- [Provided passage]
════════════════

# Shoto Budo



## Fozzy (Oct 8, 2008)

Hi Guys,

I wondered if anyone could help me, I will be moving to the Edmonton area soon, could you tell me if there are any Shoto Budo classes in the area, if so where abouts are they.

Thanks in advance guys.


----------



## tko4u (Oct 8, 2008)

not sure you posted in the right area, you might try posting this in your arts area....



good luck!


----------



## MBuzzy (Oct 8, 2008)

Welcome to MT!!  Happy posting!


----------



## IcemanSK (Oct 8, 2008)

Welcome to MT.


----------



## 14 Kempo (Oct 8, 2008)

Hello and welcome to MartialTalk ... enjoy!


----------



## hapkenkido (Oct 10, 2008)

hello and welcome to MT, hope you find what you are looking for


----------



## morph4me (Oct 10, 2008)

Hello, welcome to MT .  I can't answer your question, perhaps if you start a thread in General Martial Arts Talk you'd get a better response


----------



## Brian R. VanCise (Oct 10, 2008)

Welcome to MartialTalk!


----------



## bowser666 (Oct 24, 2008)

Welcome to MT and enjoy your stay.  Good luck in your search for answers.  I am nto from that area but keep looking you will find your info soon.


----------



## Kacey (Oct 24, 2008)

Welcome, and happy posting!  :wavey:


----------

════════════════

Page and screen pointing data records
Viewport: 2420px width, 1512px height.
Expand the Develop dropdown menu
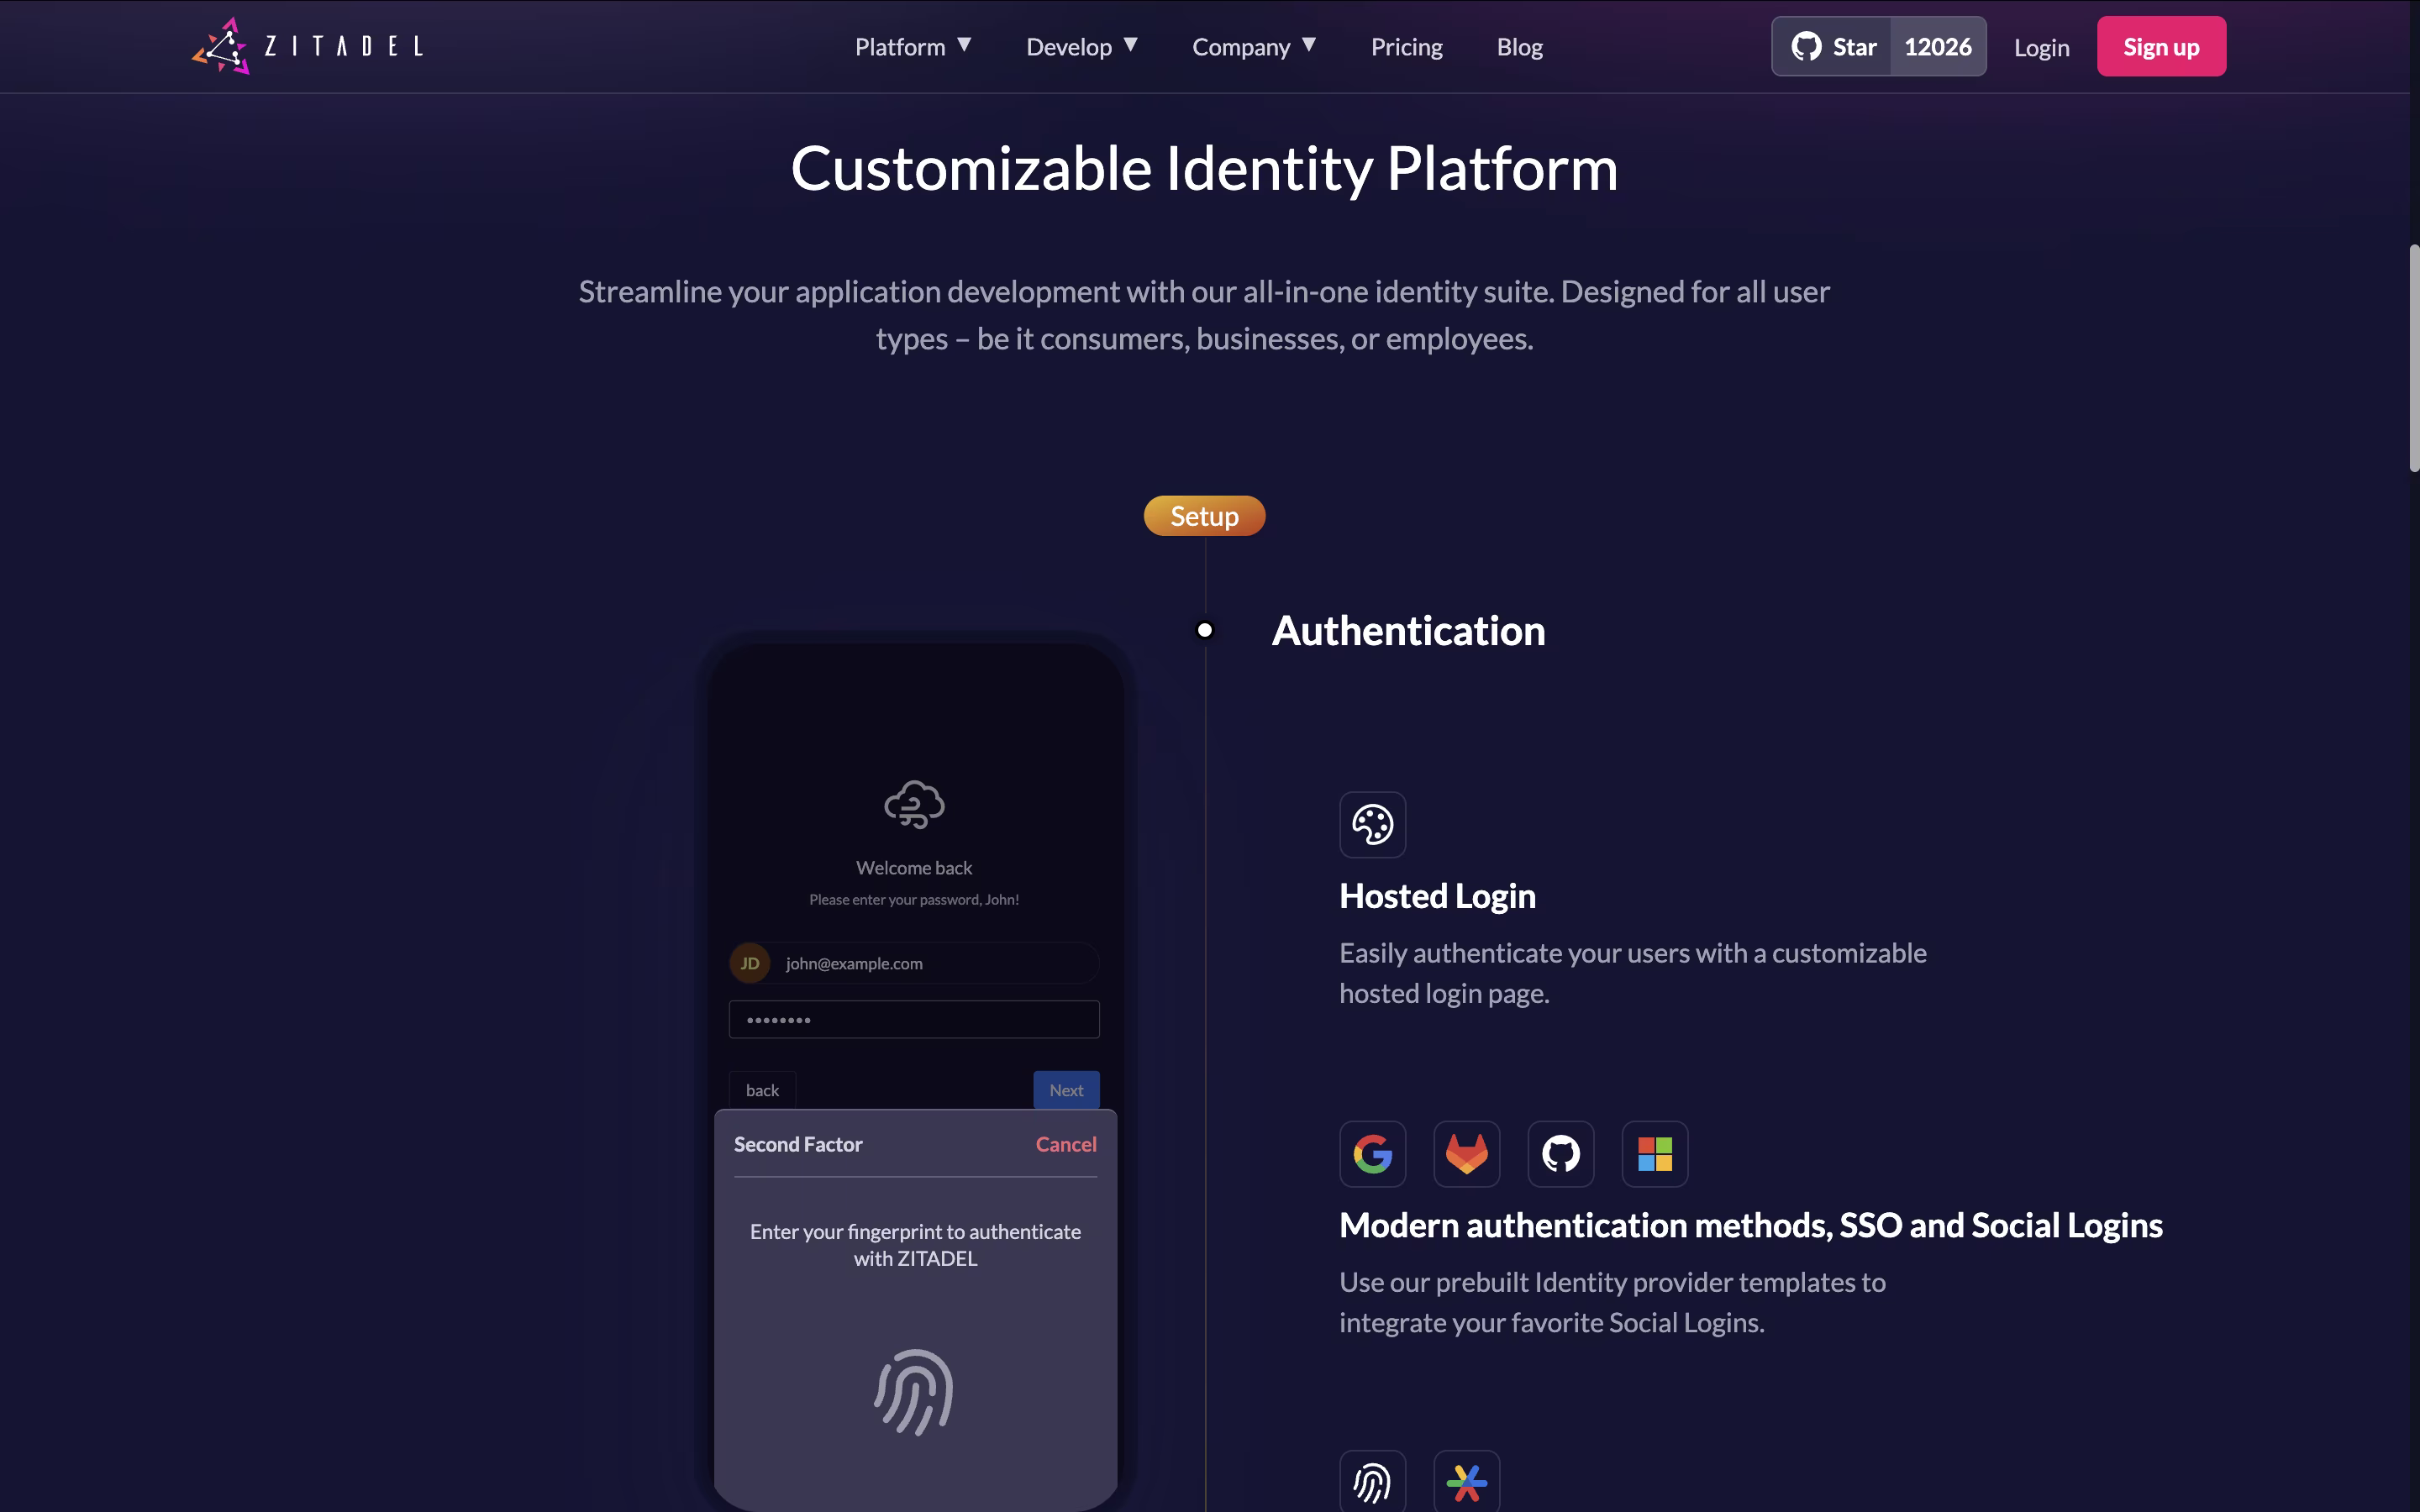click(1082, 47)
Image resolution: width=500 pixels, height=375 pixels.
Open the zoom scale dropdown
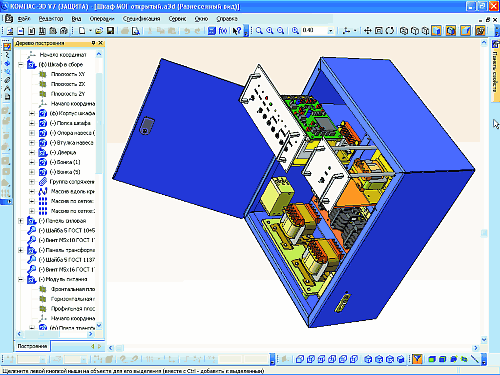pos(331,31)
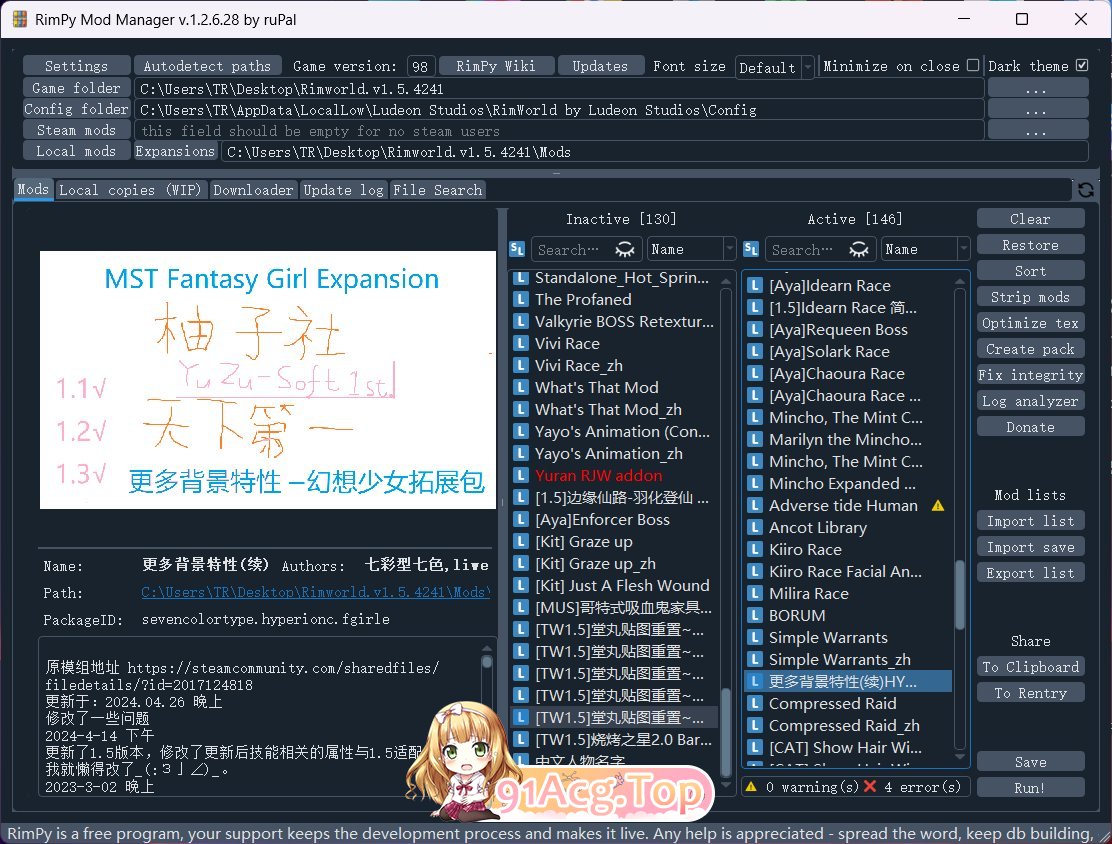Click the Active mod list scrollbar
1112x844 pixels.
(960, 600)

════════════════

- [Exercise goal] Copy out the Shoto Budo thread, beginning at the words "I wondered if" and ending after "your arts area....". Rename "Edmonton" to "Calgary" throughout. Please rely on the Shoto Budo thread alone.

- [Complete response]
I wondered if anyone could help me, I will be moving to the Calgary area soon, could you tell me if there are any Shoto Budo classes in the area, if so where abouts are they.

Thanks in advance guys.


----------



## tko4u (Oct 8, 2008)

not sure you posted in the right area, you might try posting this in your arts area....